4. Costs per case. Ms. Allen says her centers benchmark costs per case to determine where cost-cutting opportunities might exist. She says physician preference is the biggest cause of outliers when it comes to case costs in a GI center.

"A physician will request [a certain supply], which can cause our costs per case to increase," she says. "Usually by showing them the difference in costs, the physician is agreeable to using a more cost-effective item." She says tracking case costs has enabled the ASCs to notice opportunities to cut costs by identifying both the peaks and valleys in the case costing trends.

5. Staff hours per case. Benchmark staff hours for GI cases separately from OR cases, Ms. Allen recommends. "We keep the calculations separate because it does seem like supplies and staffing for GI are pretty standard, so we keep them separate to monitor the difference in our OR staff hours," she says. She says Borland-Groover tries to keep staff hours per case at an internal benchmark of five hours per case for its GI cases.

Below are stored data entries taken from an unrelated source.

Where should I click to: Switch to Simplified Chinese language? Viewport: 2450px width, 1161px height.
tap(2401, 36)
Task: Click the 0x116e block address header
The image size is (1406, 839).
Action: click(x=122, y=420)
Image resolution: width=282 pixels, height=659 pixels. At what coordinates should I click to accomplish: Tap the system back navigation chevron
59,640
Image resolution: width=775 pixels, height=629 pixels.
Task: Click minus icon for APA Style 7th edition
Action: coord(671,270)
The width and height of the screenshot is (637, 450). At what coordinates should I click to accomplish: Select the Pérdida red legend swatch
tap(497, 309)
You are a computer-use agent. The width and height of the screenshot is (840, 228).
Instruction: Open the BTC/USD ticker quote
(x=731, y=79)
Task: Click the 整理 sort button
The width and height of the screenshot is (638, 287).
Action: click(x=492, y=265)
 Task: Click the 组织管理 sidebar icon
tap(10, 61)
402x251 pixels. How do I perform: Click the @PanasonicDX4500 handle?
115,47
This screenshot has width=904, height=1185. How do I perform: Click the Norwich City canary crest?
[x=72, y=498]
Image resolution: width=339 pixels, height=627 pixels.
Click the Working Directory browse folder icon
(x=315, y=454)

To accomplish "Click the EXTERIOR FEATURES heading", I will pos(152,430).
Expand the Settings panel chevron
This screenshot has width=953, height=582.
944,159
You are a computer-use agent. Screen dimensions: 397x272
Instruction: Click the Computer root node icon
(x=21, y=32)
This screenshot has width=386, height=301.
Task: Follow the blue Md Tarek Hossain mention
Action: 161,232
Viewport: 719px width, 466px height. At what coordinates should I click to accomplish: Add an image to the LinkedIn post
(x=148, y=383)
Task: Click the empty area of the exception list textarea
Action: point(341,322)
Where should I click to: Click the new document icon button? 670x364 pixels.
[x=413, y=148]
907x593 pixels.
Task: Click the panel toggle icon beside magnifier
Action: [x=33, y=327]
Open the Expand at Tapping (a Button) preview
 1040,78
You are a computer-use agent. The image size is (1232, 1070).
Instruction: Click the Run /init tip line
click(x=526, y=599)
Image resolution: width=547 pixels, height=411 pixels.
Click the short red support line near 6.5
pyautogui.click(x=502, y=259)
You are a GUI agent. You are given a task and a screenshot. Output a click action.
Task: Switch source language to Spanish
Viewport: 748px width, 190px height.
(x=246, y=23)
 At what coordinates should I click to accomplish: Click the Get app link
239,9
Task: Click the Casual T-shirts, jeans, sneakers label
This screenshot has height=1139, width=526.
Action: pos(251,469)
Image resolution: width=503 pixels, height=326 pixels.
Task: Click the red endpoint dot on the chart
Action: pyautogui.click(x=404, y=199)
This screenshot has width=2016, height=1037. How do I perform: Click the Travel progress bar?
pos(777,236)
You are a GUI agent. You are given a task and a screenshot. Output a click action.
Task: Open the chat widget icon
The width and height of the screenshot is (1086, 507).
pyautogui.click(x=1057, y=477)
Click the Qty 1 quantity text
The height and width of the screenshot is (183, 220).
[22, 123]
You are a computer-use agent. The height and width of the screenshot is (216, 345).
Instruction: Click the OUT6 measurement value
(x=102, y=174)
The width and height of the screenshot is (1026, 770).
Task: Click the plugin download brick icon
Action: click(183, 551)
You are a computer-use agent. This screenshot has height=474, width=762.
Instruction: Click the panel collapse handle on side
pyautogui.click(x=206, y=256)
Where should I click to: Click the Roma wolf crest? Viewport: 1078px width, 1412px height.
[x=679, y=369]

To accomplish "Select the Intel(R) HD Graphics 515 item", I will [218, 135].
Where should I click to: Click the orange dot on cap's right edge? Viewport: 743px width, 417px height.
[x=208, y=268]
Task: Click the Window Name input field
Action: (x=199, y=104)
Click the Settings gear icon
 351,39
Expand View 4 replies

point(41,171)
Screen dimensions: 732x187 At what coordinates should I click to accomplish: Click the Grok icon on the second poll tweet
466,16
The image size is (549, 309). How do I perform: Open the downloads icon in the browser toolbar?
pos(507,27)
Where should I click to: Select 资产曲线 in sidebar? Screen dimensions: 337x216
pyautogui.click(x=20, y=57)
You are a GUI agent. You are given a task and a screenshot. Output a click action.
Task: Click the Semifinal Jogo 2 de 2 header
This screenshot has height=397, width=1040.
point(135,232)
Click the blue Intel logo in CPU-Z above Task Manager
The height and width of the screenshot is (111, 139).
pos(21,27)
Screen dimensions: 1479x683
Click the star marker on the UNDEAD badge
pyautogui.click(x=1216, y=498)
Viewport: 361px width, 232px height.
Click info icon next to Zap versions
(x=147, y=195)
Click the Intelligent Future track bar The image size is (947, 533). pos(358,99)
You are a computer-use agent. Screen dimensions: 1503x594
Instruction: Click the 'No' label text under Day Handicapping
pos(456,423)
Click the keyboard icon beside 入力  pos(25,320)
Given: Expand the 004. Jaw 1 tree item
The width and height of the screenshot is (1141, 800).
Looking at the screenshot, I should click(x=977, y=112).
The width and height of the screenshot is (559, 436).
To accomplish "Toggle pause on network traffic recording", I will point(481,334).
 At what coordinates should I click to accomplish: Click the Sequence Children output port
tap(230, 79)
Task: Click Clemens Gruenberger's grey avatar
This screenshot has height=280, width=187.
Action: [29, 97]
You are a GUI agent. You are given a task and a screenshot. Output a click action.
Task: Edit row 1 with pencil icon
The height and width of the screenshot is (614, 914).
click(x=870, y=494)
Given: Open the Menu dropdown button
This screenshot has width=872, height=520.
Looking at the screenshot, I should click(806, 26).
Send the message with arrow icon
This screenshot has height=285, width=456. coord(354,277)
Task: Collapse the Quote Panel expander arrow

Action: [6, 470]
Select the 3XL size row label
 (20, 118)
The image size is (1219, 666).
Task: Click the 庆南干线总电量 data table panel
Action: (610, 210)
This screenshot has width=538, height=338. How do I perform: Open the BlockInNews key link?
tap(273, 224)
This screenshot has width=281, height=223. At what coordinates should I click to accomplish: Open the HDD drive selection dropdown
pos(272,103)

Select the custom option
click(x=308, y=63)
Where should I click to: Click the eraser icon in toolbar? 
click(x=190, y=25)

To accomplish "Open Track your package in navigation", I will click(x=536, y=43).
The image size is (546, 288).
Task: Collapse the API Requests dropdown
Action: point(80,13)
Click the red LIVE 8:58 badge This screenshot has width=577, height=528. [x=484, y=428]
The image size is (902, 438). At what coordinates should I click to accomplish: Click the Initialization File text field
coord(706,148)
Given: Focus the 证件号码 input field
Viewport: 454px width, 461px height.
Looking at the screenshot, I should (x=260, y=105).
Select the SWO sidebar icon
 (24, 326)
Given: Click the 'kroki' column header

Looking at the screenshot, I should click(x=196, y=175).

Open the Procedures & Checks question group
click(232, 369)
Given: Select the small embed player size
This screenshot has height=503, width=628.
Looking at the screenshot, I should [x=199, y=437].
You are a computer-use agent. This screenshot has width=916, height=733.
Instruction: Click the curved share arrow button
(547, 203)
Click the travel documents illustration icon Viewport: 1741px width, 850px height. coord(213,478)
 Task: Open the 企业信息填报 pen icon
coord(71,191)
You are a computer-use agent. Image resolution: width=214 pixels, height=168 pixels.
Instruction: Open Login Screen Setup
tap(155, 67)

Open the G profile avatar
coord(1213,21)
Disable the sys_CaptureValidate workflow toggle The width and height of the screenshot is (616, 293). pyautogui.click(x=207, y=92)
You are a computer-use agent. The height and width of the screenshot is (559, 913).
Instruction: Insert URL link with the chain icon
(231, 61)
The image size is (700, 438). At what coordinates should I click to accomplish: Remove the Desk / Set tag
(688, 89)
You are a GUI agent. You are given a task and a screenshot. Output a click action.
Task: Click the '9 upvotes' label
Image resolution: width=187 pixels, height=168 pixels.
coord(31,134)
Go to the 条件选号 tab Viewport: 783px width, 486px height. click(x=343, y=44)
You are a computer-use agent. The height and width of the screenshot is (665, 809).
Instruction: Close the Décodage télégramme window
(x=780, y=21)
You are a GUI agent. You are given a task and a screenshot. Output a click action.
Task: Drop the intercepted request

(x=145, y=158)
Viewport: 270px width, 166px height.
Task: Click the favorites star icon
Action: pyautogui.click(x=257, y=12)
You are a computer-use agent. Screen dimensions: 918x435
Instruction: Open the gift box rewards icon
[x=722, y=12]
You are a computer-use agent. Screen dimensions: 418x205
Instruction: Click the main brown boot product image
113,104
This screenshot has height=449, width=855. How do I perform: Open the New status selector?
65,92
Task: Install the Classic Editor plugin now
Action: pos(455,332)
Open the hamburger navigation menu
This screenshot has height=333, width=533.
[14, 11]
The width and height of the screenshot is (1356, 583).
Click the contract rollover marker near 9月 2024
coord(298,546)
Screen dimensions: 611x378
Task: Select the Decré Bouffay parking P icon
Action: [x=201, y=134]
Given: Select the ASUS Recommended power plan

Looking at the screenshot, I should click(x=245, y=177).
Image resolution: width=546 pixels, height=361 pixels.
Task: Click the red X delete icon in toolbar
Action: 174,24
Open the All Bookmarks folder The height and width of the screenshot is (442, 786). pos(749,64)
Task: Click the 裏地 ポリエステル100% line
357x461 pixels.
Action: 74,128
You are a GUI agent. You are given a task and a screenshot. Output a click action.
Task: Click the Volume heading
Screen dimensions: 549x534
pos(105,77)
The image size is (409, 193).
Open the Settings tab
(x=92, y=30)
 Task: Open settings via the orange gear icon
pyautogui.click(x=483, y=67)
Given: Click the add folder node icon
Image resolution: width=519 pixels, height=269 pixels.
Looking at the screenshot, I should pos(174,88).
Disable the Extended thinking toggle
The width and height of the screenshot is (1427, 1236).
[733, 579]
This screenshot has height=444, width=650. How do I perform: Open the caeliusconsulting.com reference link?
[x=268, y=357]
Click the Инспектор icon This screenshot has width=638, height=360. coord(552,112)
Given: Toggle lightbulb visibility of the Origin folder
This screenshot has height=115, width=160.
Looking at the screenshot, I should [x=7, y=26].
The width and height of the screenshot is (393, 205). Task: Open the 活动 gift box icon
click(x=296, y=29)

"Sometimes it can be as high as seven or eight, in which case we look at the difference and try to determine what happened," she says. "For example, maybe we had more people in the PACU than we needed."

She says benchmarking staff hours per case is useful because it makes staff aware of their time on the clock. "Charge nurses are a little bit more aware of getting people out of there," she says.

6. Polyp detection rates. Ms. Allen says Borland-Groover's quality development department benchmarks physicians' polyp detection rates — that is, the number of polyps found during a colonoscopy compared to the withdrawal time of the scope. She says they compare their physician's rates to national benchmarks, which suggest that 15 percent of women and 25 percent of men will have one or more polyps detected during a colonoscopy.

Jack Groover, MD, CEO for Borland-Groover Clinic, says, "There is a direct correlation between rapid withdrawal times and lower polyp detection rates." Borland-Groover researches and tracks these rates for each of their physicians and counsels physicians who fall below the national benchmarks.  

7. Patient transfer rate. Ms. Allen says Borland-Groover's GI centers also track patient transfer rates to determine how many patients are sent to the hospital because of a surgical complication. She says benchmarking these rates has led the centers to implement a pre-admission testing process for GI patients as well as surgical patients.

"Our surgery center used to do PAT for OR cases only, and we will be doing PAT for our GI patients now, to hopefully improve our patient transfer rate," she says. Tracking the number of patient transfers is important for surgery centers to understand whether they are admitting patients who are inappropriate for outpatient surgery.

8. Block time utilization. GI-driven centers should track physician block time utilization to make sure surgeons are using their time effectively. Because GI centers thrive on efficiency, patients should be seen in a timely manner. "We use our practice management system to run a report, accounting for any vacation and on-call days," Ms. Allen says. "The report helps us determine who might need more block time and who maybe needs a little less, to make sure that patients are being seen in a timely manner."

She says every patient should be able to schedule an appointment within three weeks. Borland-Groover leaders look at block time reports monthly and adjust schedules if they see an issue.